Dr. Tinsley says that it’s unsurprising so many people are finding the third lockdown harder than the first. “The global death toll is 2.6 million, nearly a million people in Britain have lost their jobs, and we seem to be trapped in a cycle of lockdown, reopening and COVID spikes,” she says. “In the midst of all this, it’s hard to see lockdown as a temporary measure that serves a purpose.”

She continues: “Perhaps what nostalgia for the first lockdown really tells us is that for many people, the current lockdown seems unclear, monotonous, and isolating. Nostalgia doesn’t really tell us about the past at all – it tells us about the present.”

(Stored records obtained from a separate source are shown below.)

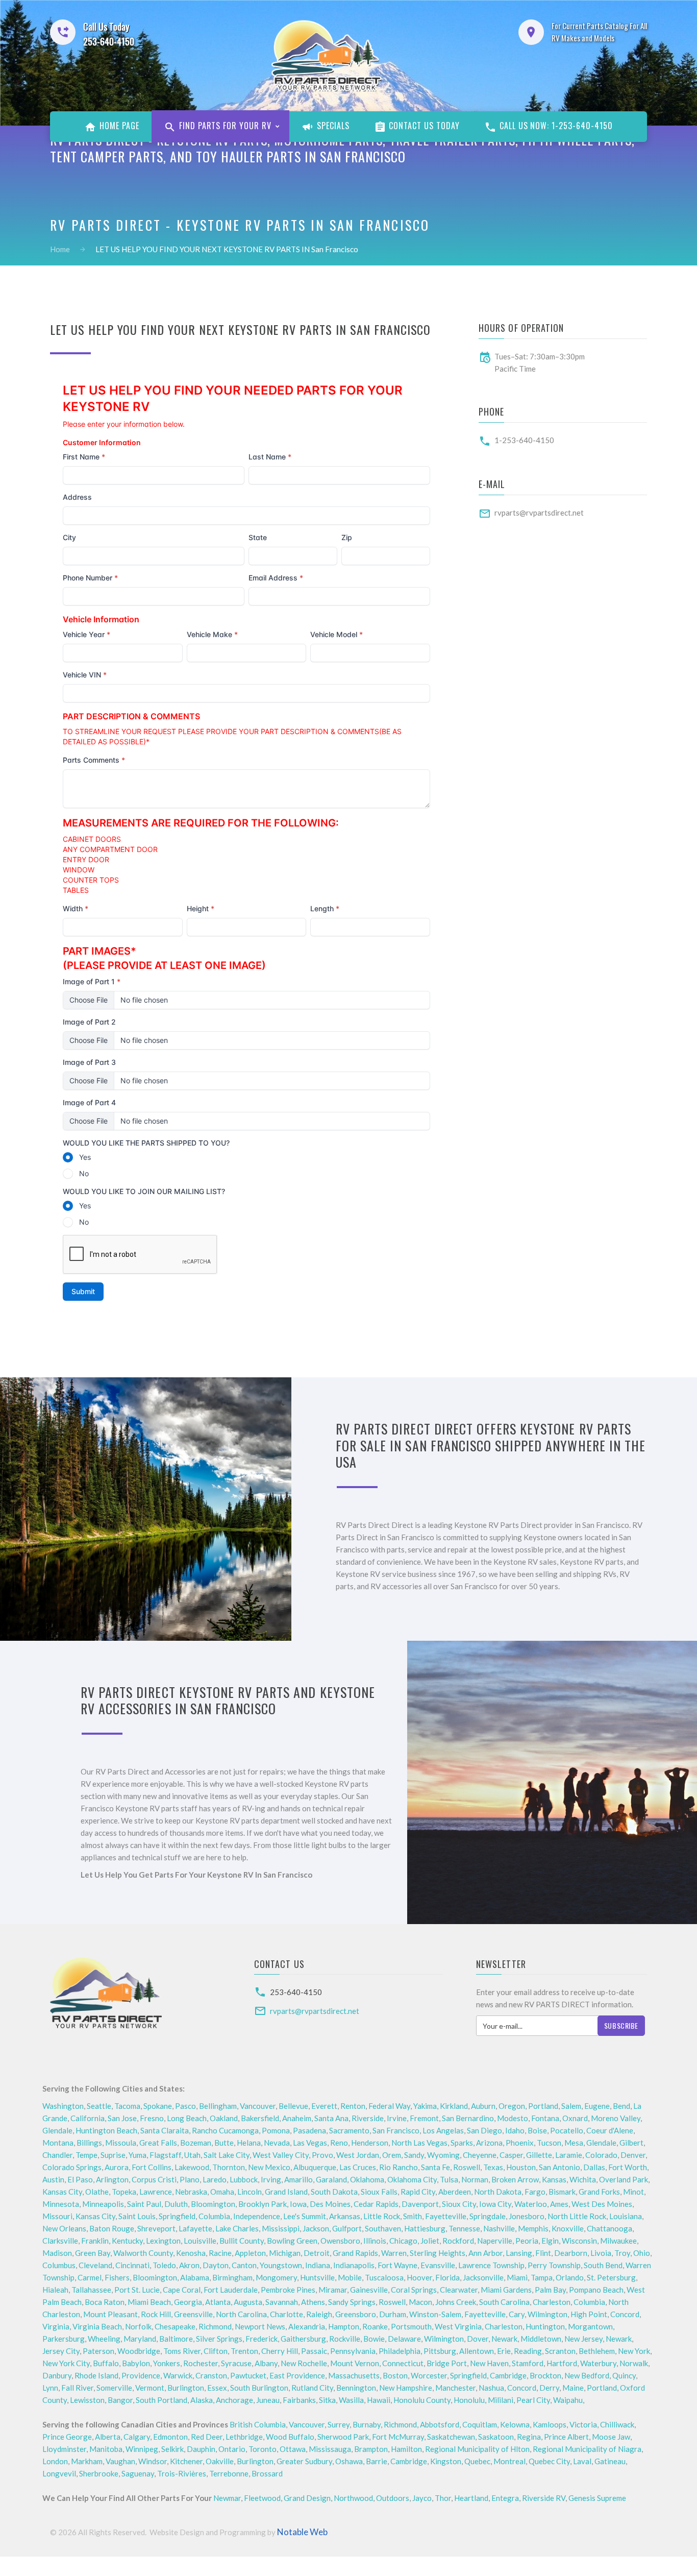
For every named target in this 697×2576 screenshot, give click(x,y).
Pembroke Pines (288, 2289)
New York (634, 2350)
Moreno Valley (615, 2118)
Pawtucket (248, 2375)
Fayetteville (445, 2216)
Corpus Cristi (154, 2179)
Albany (266, 2363)
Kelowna (515, 2424)
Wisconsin (579, 2240)
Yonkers (166, 2363)
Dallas (594, 2167)
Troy (622, 2252)
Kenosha (191, 2252)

Despite the UK’s rapid vaccine rollout and a clear end date for lockdown, collective optimism is a lot more scarce than it was in March 2020. And for some, the news about the 21st of June isn’t exactly welcome. Robyn in particular feels anxious about lockdown lifting. “I feel like I’m totally out of touch with socialising because I haven’t seen a friend properly since September,” she says. “I feel anxious that I’m going to get left behind.”

Izzie is also apprehensive about the proposed end of lockdown. “I don’t want to get COVID,” she says. “I feel like my anxiety about being around people is going to be a lot worse as I’ve not even been into a shop. I’ve got so used to lockdown now that I really can’t imagine what it’s going to be like when it ends.”

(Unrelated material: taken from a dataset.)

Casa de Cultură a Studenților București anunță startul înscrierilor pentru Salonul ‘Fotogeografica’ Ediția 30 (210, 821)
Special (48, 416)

The general public aren’t the only ones who have been looking backwards, not forwards. Dr. Tinsley makes the point that it is unsurprising that the government, under fire for mismanaging the crisis, has appealed to nostalgia.

“Two of the most pervasive, public forms of nostalgia in Britain today are Blitz nostalgia and imperial nostalgia. Both of them fondly recall periods of horrific violence, death and destruction. The only way to feel nostalgic about the British Empire, or the Second World War, is to rewrite history,” she says. “And that’s exactly what nostalgia does.” Arguably, looking back at the first lockdown with fondness is precisely what the government wants. If we focus on clapping for the NHS and the resurgence of “Blitz spirit”, we’re prone to forgetting the PPE shortages, the failed track and trace system, the fact that Johnson missed five emergency Cobra meetings.

Dr. Tinsley adds that “nostalgia also provides a distraction from the scale of death.” So, while it may be tempting to yearn for the comfort of daily walks and Tiger King marathons, it’s vital that we keep alive the memory of the 126,000 people that have died in the UK as a result of the government’s mishandling of the pandemic.